# Text
--------------------------------------------------

At least one of the men arrested is openly gay and is accused of offering drugs for sex to an undercover officer on Grindr. But screenshots of their conversation don't support the allegations included in the man's arrest warrant.

The man, who requested anonymity for fear of retaliation from the sheriff's office and local prosecutors, provided Project Q Atlanta with screenshots of the March 3 conversation between himself and the undercover officer.

Sgt. W. Dereck Johnson – who identified himself on Grindr as “Charlie[looking for]420” – initiated a conversation about sex and offered to host at a Quality Inn & Suites on Beartooth Parkway in Dawsonville. The city is about 60 miles northeast of Atlanta.

When the man said he had marijuana, Johnson replied, “U share?” The man said he would. Johnson also offered to supply papers to smoke the marijuana. 

“I want to get high and fuck,” Johnson wrote.

“Nothing wrong with that,” the man replied.

--------------------------------------------------

# Data block
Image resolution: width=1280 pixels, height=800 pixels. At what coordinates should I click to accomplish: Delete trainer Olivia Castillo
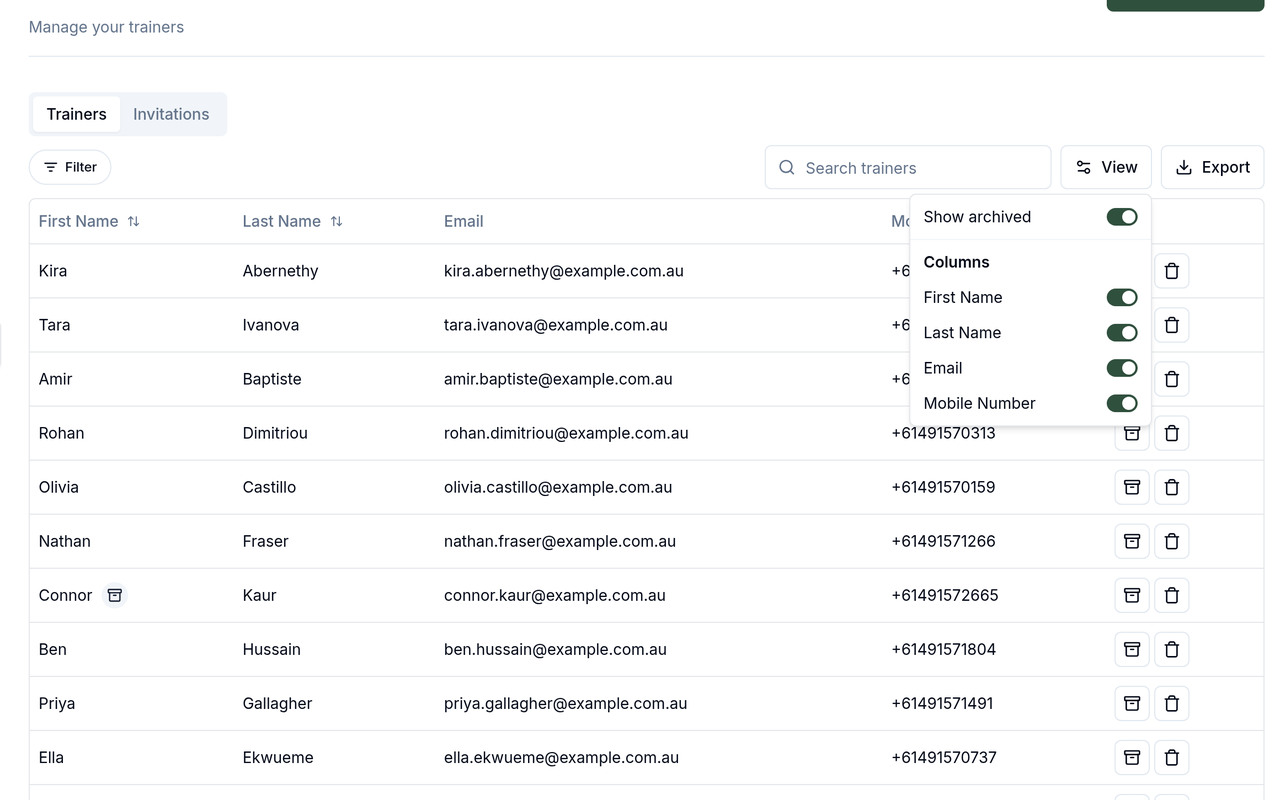pos(1172,487)
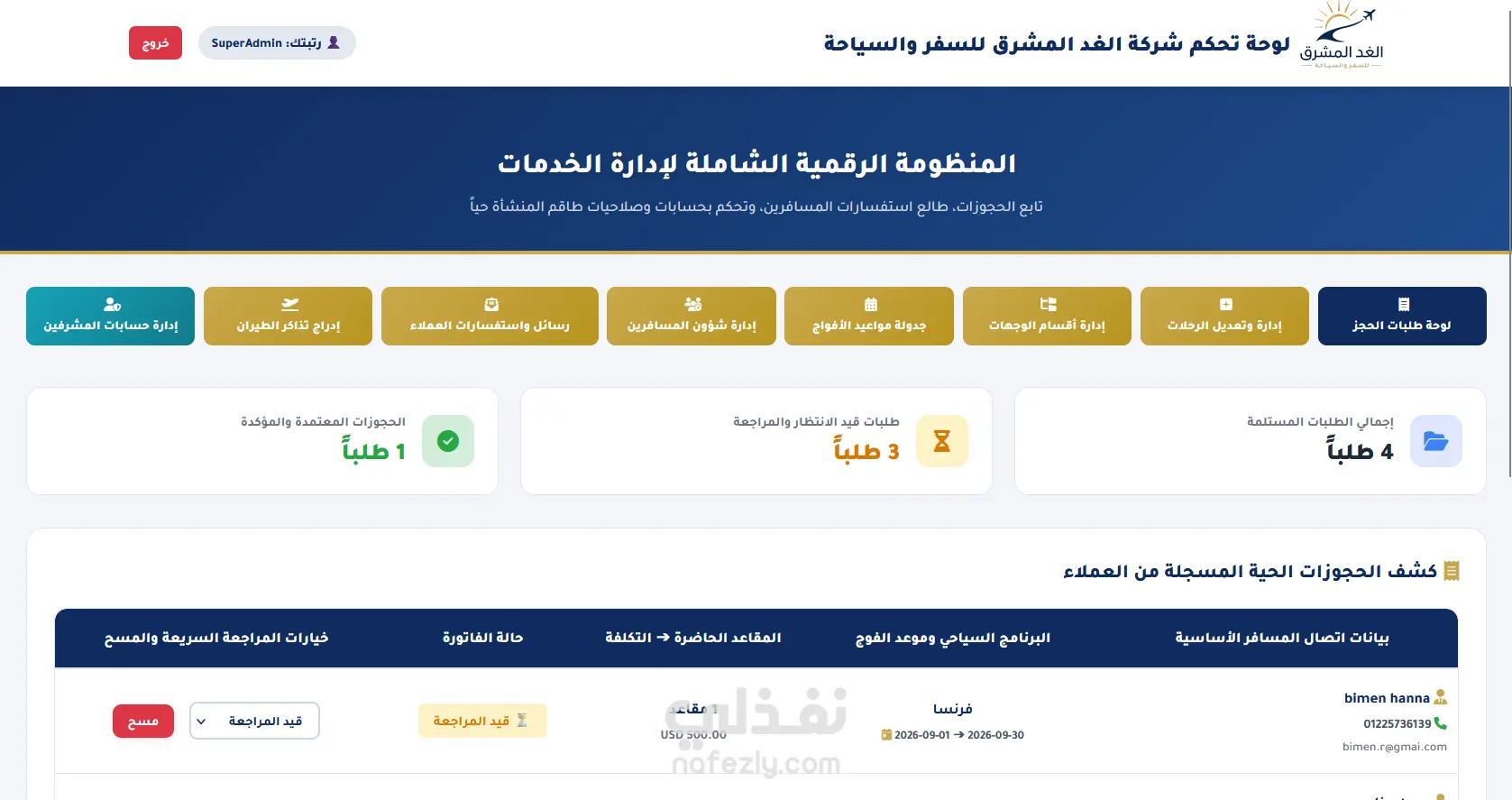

--------------------------------------------------

# Goal of the exercise
Answer these questions from the text about the Grindr arrest:
(a) On what date did the conversation in the screenshots take place?
(b) Where did Johnson offer to host?
(c) Why did the man ask not to be named?
The material is separate from the text and unrelated to it.

# Output
(a) March 3.
(b) At a Quality Inn & Suites on Beartooth Parkway in Dawsonville.
(c) He feared retaliation from the sheriff's office and local prosecutors.